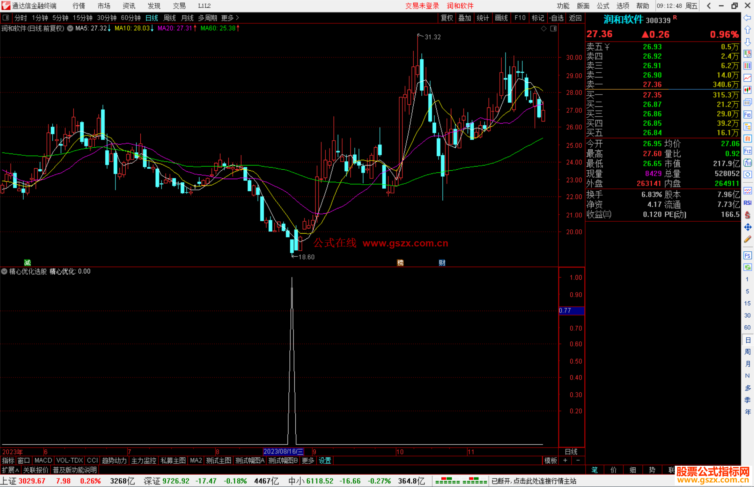754x487 pixels.
Task: Switch to the MACD indicator tab
Action: tap(43, 460)
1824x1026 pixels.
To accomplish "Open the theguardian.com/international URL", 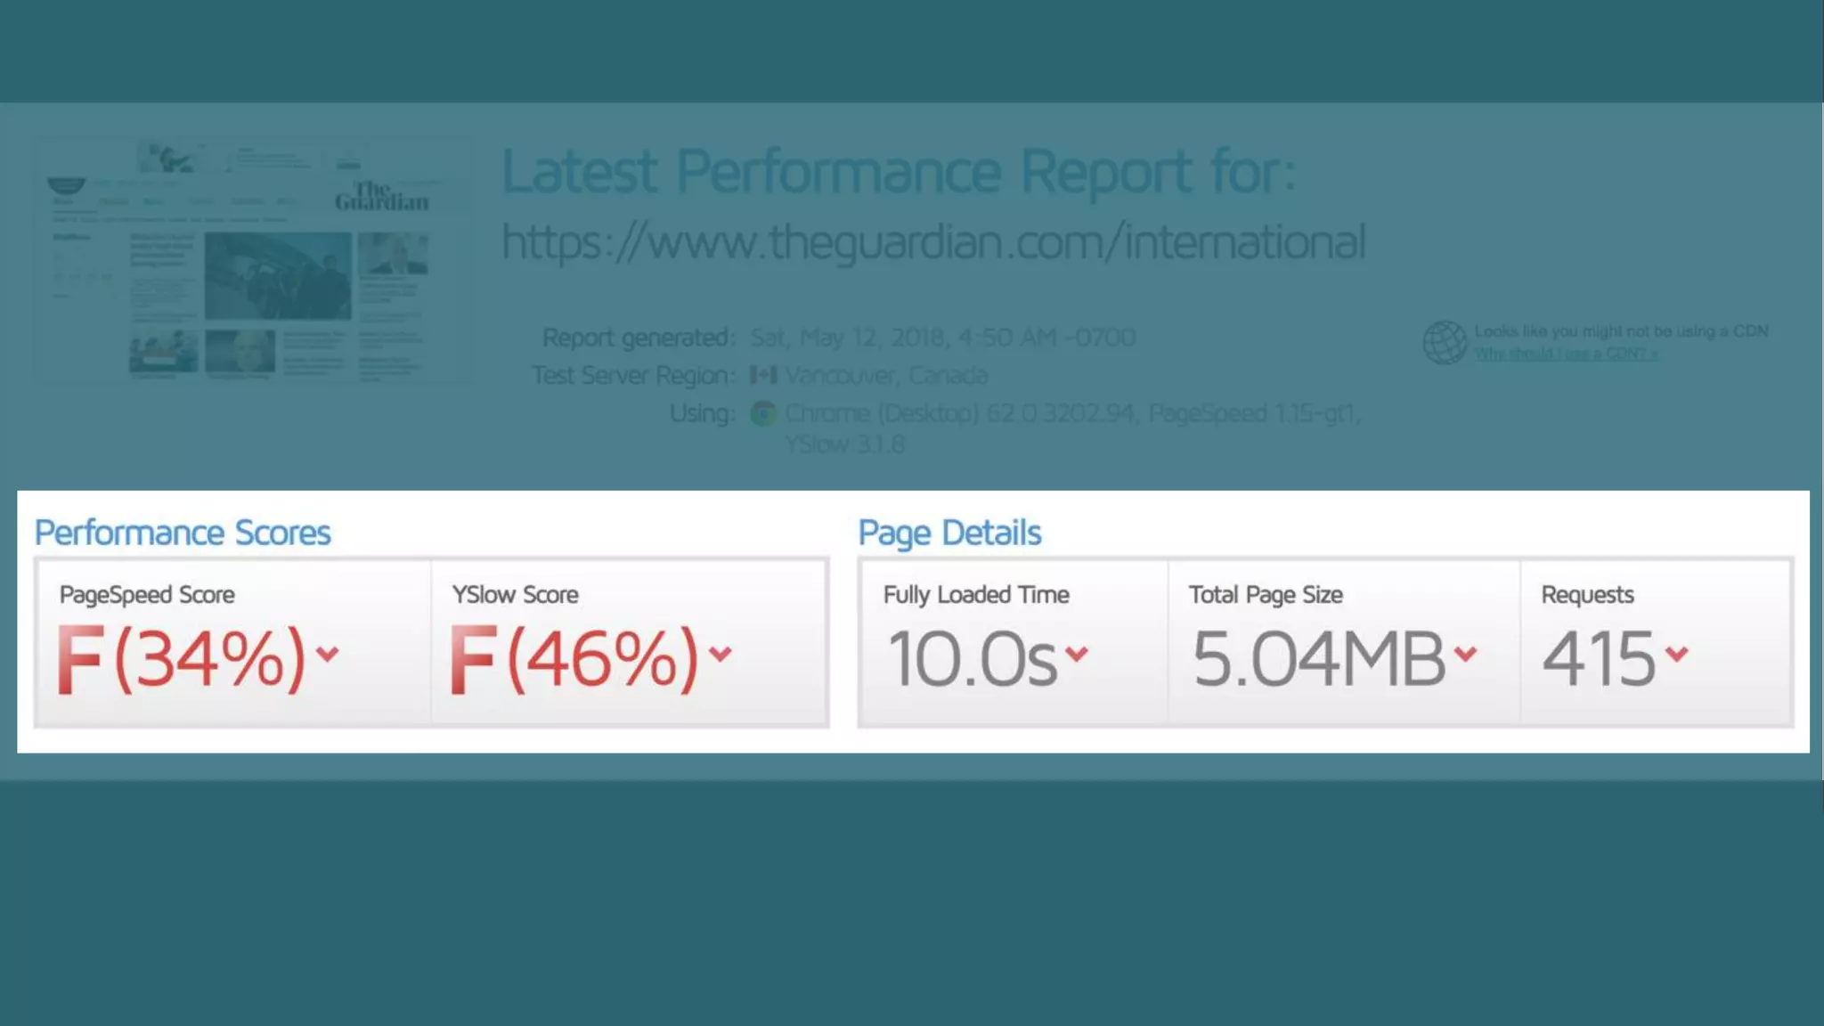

Task to carry out: In the listing, find the line with "1824x1026 pixels." and retype exactly from there through the last line, both included, leaving the pictures out.

Result:
1824x1026 pixels.
To accomplish "Open the theguardian.com/international URL", 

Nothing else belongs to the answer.